When it comes to train door switches, these need to be highly functional. Passengers usually push buttons with their hands, but they sometimes use umbrellas or other objects instead, so we have to make sure the buttons can handle different levels of pressures. When developing these buttons, we adopt a universal design approach. For example, we need to be aware of people who are colour-blind or have disabilities that would hamper their ability to use the buttons.
Train door switch
You have been in the United States since 1970. You have been in Frankfurt, Germany, since 2010, Shanghai, China since 2012, and more recently, you established your second overseas factory, in the Philippines. What products are you looking to push in overseas markets, and what is your strategy for continued overseas expansion?
The US is a highly multicultural society, and many residents can’t speak English. For that reason, it is better to show something through images, rather than words. So, in the Wendy’s hamburger chain, which is originally from the US but can also be found in Japan, we introduced push buttons that display pictures of the items on the menu, therefore avoiding any miscommunication.
The difference between Japan and the US is that Japanese companies tend to segment the market and focus on one product. For example, if our switches, such as the IS series, are introduced into audio broadcasting systems, there is little flexibility in changing their applications. Conversely, America is very flexible; if you succeed in one area, it opens the door for opportunities in other fields. You have many options there simply by establishing your brand.

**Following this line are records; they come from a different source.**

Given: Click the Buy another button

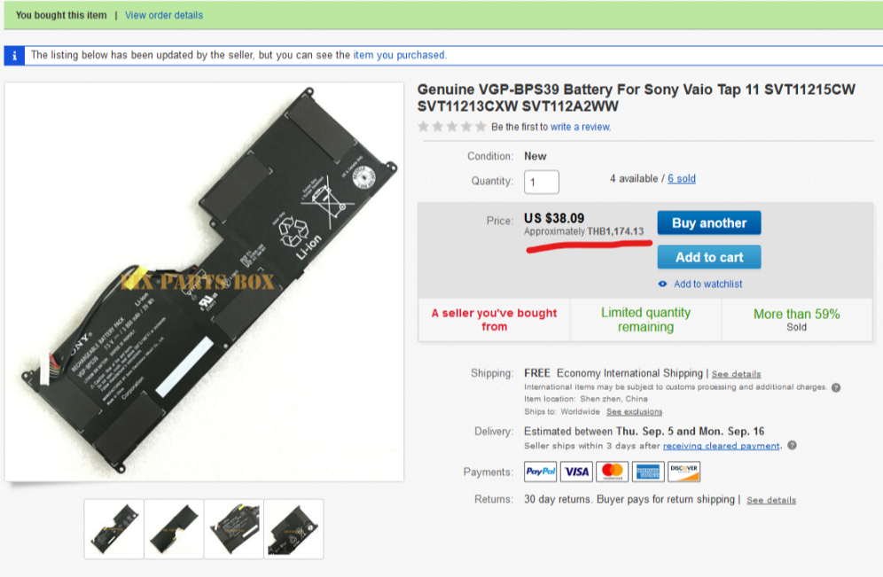Looking at the screenshot, I should tap(709, 223).
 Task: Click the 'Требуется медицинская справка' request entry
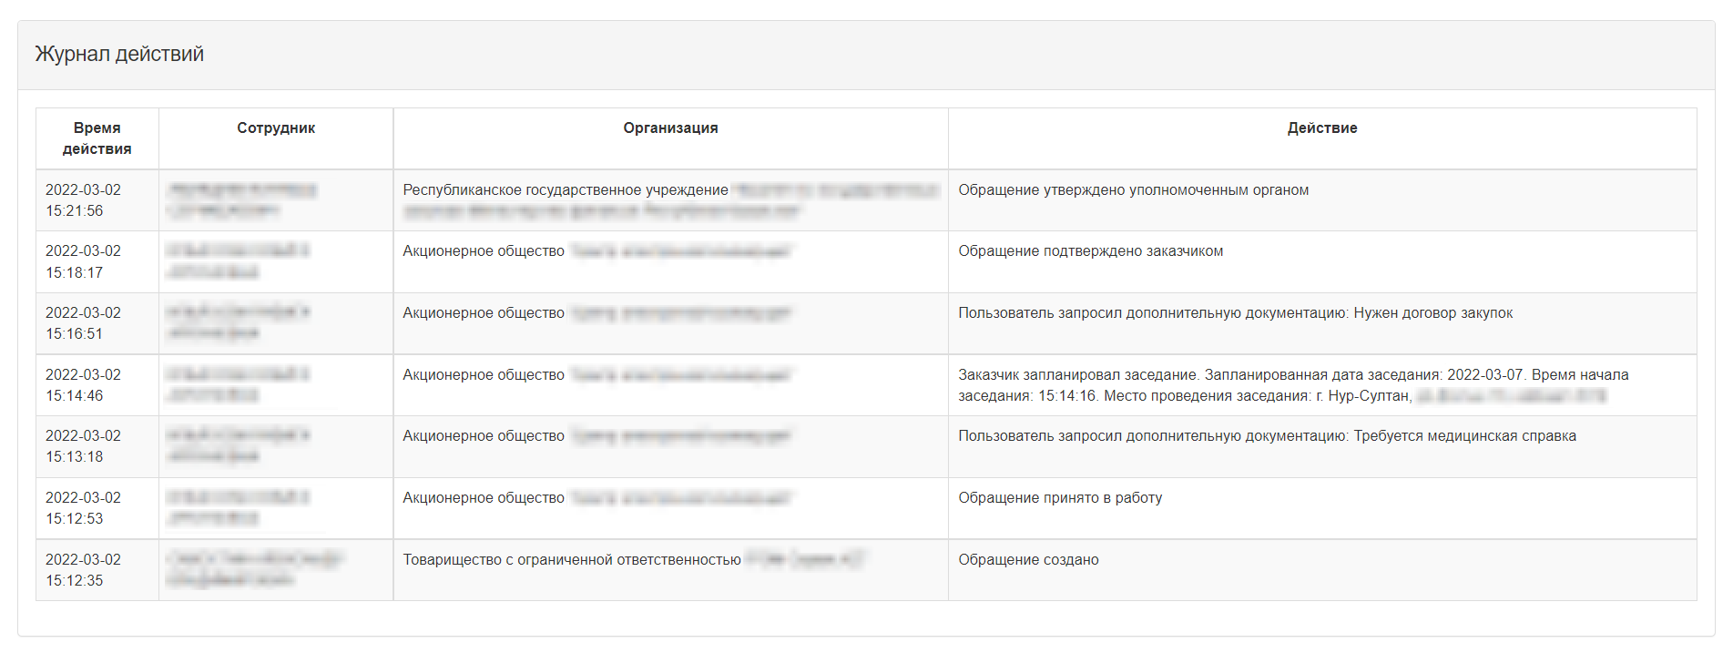[1464, 436]
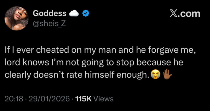210x111 pixels.
Task: Click the bold 115K view count
Action: [x=83, y=99]
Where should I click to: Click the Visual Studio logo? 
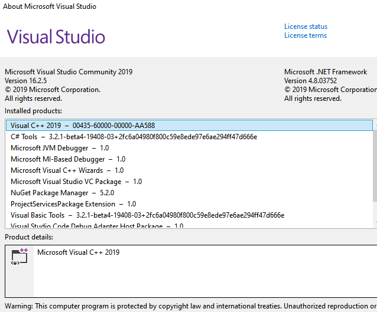56,37
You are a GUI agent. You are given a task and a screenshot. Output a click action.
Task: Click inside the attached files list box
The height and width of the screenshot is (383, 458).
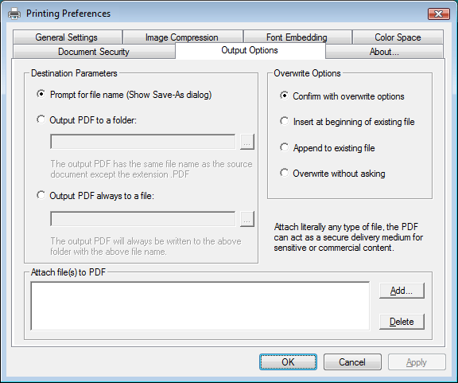pyautogui.click(x=200, y=306)
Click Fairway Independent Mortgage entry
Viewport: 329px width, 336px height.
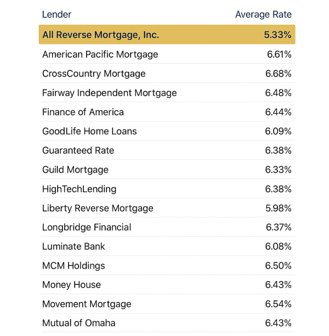coord(109,93)
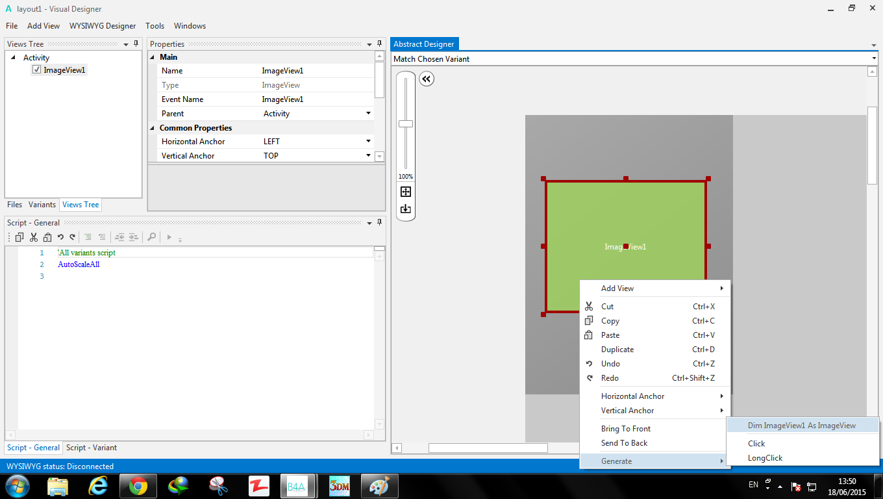Choose Dim ImageView1 As ImageView menu item
The width and height of the screenshot is (883, 499).
(801, 426)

We don’t target specific countries, but rather prefer to expand the NKK brand across the globe. When I became president in 2003, only 10 percent of our sales came from overseas, and this has now grown to almost 50 percent. We became global in such a short period of time and are continuing to do so by constantly introducing our switches to new markets. Our current target is for overseas sales to reach 70 percent of our total revenue. We recently announced the establishment of a new company in Frankfurt and, overall, we are adopting a “four continents” strategy based on the core concept of linking together areas in Asia, North and South America, and Europe where many of our overseas facilities are located.
Imagine we come back in five years’ time for NKK Switches’ 75th anniversary and interview you again. What dreams or goals would you like to have accomplished by then?
We have 70 years of history as a switch supplier to many industries. It has been relatively simple to produce and procure switches for our customers, however, we needed to evolve from monozukuri to kotozukuri, which means “introducing action”’. We are trying to shift our philosophy from just product manufacturing to becoming a solutions provider. It is very important to remain aligned with customers and hear their thoughts and opinions on our products, and how they are utilising them. This transition is already occurring, and hopefully it will be complete within the next five years.